## Selection
The encoder side first obtains the to-be-encoded audio signal, and frames the to-be-encoded audio signal to obtain the current frame of the to-be-encoded audio signal. In subsequent embodiments, encoding of the current frame is used as an example for description, and encoding of another frame of the to-be-encoded audio signal is similar to the encoding of the current frame.
After determining the current frame, the encoder side performs windowing and time-frequency transformation on the current frame. If the current frame includes the M blocks, the spectra of the M blocks of the current frame may be obtained, where M represents a quantity of blocks included in the current frame. A value of M is not limited in this embodiment of this application. For example, the encoder side performs time-frequency transformation on the M blocks of the current frame, to obtain modified discrete cosine transform (MDCT) spectra of the M blocks. In subsequent embodiments, an example in which the spectra of the M blocks are MDCT spectra is used. The spectra of the M blocks may alternatively be other spectra. This is not limited.
After obtaining the spectra of the M blocks, the encoder side separately obtains the M transient state identifiers of the M blocks based on the spectra of the M blocks. A spectrum of each block is used to determine a transient state identifier of the block, each block corresponds to one transient state identifier, and a transient state identifier of one block indicates a spectrum change status of the block in the M blocks. For example, a block included in the M blocks is the first block, and the first block corresponds to one transient state identifier.
In some embodiments of this application, a value of the transient state identifier has a plurality of implementations. For example, the transient state identifier may indicate that the first block is a transient state block, or the transient state identifier may indicate that the first block is a non-transient state block. A transient state identifier of a block being a transient state indicates that a spectrum of the block changes greatly compared with a spectrum of another block in the M blocks. A transient state identifier of a block being a non-transient state indicates that a spectrum of the block does not change greatly compared with a spectrum of another block in the M blocks. For example, the transient state identifier occupies one bit. If the value of the transient state identifier is 0, the transient state identifier is the transient state; or if the value of the transient state identifier is 1, the transient state identifier is the non-transient state. Alternatively, if the value of the transient state identifier is 1, the transient state identifier is the transient state; or if the value of the transient state identifier is 0, the transient state identifier is the non-transient state. This is not limited herein.
302: Obtain group information of the M blocks based on the M transient state identifiers of the M blocks.

## Directive
Reproduce the audio-encoding passage word for word, starting with "After determining the" and going on through "is not limited.".

## Data entries
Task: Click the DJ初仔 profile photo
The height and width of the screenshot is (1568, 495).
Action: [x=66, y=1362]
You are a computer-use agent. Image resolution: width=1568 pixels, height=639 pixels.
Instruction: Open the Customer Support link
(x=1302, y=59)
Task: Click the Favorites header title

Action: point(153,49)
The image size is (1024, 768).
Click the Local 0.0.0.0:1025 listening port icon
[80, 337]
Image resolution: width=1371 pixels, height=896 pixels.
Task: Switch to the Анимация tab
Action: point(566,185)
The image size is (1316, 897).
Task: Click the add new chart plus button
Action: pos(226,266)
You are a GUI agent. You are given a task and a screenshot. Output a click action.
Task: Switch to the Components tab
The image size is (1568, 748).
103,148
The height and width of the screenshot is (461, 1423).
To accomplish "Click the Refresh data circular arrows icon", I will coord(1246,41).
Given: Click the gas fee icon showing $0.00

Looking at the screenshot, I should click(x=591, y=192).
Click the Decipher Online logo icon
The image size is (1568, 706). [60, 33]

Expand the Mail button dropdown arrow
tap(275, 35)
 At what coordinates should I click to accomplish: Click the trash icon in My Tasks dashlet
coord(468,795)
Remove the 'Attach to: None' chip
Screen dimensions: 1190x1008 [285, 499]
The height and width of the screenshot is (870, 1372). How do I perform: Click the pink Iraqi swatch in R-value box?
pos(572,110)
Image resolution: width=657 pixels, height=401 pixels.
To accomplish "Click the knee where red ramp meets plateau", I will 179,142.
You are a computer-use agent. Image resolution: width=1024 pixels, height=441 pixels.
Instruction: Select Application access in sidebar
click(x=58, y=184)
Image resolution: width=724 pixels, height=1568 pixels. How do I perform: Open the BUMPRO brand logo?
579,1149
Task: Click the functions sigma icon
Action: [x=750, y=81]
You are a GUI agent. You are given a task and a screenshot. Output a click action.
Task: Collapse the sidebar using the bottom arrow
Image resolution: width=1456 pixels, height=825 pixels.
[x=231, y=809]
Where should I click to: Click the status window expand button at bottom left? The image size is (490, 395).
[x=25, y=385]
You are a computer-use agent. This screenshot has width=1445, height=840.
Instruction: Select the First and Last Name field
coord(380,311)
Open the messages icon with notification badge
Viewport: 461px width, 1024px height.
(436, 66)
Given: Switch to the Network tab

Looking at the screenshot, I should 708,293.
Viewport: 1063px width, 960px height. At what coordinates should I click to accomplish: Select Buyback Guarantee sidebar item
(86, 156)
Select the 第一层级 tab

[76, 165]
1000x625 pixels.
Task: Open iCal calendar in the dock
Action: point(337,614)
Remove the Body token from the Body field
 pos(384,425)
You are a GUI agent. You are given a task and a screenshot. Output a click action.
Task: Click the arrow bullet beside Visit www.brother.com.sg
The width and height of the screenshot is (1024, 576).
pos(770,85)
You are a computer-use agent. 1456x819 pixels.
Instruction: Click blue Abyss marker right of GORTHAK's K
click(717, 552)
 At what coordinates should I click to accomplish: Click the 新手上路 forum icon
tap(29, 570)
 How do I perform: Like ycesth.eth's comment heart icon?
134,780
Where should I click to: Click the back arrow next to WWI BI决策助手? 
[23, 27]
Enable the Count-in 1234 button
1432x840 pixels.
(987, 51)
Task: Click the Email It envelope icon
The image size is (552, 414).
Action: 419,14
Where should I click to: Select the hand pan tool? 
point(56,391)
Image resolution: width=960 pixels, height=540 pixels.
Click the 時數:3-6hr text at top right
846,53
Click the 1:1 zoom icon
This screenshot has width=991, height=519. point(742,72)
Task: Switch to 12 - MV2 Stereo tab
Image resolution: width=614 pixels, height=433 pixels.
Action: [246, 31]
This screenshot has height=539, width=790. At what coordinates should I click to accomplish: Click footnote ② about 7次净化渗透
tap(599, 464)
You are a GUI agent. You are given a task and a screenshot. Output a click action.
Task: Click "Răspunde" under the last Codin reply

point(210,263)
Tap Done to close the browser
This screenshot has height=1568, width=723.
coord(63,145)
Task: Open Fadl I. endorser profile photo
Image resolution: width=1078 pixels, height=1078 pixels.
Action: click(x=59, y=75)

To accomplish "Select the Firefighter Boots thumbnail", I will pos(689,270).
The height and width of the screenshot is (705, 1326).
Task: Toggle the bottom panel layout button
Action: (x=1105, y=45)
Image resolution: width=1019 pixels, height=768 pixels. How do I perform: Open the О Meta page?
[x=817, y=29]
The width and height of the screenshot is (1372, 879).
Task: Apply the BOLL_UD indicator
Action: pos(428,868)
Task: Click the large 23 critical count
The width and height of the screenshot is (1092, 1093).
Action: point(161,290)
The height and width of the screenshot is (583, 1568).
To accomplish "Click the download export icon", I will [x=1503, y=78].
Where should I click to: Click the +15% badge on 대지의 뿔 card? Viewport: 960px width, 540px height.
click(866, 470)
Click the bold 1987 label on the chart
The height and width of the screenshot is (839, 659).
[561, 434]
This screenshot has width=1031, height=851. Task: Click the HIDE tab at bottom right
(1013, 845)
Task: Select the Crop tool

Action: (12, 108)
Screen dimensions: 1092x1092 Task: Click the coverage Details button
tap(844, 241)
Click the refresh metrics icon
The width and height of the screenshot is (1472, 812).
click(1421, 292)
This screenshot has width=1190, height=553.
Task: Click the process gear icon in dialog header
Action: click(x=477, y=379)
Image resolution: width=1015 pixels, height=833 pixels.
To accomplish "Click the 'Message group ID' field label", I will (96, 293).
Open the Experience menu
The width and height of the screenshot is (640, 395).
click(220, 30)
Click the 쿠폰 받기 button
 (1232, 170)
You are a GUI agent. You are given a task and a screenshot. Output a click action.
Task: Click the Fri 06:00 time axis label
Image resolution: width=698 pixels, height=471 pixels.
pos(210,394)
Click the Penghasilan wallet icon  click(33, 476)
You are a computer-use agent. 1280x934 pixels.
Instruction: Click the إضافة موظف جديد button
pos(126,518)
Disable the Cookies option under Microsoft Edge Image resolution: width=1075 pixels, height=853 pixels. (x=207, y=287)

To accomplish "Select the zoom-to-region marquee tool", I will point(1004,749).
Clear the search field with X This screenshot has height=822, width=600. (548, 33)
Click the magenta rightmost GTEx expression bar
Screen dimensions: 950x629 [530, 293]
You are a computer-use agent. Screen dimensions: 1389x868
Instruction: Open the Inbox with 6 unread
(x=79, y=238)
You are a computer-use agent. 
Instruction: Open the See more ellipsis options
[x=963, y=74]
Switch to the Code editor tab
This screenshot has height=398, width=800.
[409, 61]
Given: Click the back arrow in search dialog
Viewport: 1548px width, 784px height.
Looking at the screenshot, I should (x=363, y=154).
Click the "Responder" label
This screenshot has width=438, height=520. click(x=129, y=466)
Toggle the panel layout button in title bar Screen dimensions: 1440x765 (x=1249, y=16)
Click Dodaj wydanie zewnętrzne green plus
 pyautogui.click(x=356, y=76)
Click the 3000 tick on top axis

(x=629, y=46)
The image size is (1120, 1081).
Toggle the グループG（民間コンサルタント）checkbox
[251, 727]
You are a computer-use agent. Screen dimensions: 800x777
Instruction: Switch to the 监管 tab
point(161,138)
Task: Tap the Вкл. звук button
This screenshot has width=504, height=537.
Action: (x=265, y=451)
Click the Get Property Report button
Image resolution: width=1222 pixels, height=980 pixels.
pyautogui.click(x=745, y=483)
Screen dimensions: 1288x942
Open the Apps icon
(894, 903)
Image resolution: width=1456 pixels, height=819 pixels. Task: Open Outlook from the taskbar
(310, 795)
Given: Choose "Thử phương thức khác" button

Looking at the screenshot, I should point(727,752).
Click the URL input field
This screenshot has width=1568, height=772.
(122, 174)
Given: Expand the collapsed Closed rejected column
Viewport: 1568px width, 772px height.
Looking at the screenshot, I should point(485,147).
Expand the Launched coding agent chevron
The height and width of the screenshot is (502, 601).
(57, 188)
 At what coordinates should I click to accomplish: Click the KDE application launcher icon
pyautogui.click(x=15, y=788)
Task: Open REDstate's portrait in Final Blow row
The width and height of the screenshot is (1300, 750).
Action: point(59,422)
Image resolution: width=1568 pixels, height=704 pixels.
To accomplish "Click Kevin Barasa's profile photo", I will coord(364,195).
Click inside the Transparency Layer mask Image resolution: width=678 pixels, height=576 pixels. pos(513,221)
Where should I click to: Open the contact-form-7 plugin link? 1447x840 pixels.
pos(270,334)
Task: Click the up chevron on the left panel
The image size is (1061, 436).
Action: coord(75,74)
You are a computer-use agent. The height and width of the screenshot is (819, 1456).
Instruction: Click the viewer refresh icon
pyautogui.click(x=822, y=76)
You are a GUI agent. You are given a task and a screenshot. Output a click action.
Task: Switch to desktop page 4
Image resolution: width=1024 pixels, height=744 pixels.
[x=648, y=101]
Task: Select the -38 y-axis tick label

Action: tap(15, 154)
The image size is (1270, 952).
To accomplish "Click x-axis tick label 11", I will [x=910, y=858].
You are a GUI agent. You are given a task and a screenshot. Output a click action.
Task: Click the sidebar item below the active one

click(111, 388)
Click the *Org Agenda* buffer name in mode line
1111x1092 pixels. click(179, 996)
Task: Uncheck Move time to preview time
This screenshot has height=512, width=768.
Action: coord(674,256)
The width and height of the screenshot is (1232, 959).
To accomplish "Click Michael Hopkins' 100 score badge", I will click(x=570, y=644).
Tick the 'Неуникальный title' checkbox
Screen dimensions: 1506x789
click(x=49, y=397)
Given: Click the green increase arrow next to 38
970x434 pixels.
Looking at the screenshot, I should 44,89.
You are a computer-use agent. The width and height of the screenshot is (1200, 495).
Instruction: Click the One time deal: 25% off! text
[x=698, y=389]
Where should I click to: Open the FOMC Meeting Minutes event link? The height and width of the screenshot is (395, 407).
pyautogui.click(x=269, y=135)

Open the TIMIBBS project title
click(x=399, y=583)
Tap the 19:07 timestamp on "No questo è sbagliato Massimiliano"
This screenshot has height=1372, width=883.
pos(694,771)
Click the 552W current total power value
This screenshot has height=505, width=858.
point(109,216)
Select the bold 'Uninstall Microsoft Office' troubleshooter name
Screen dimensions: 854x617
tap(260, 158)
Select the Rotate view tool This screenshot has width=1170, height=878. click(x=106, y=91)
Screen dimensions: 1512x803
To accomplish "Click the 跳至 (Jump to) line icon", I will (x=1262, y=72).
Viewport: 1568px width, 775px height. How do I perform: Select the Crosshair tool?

## Answer to this problem
After determining the current frame, the encoder side performs windowing and time-frequency transformation on the current frame. If the current frame includes the M blocks, the spectra of the M blocks of the current frame may be obtained, where M represents a quantity of blocks included in the current frame. A value of M is not limited in this embodiment of this application. For example, the encoder side performs time-frequency transformation on the M blocks of the current frame, to obtain modified discrete cosine transform (MDCT) spectra of the M blocks. In subsequent embodiments, an example in which the spectra of the M blocks are MDCT spectra is used. The spectra of the M blocks may alternatively be other spectra. This is not limited.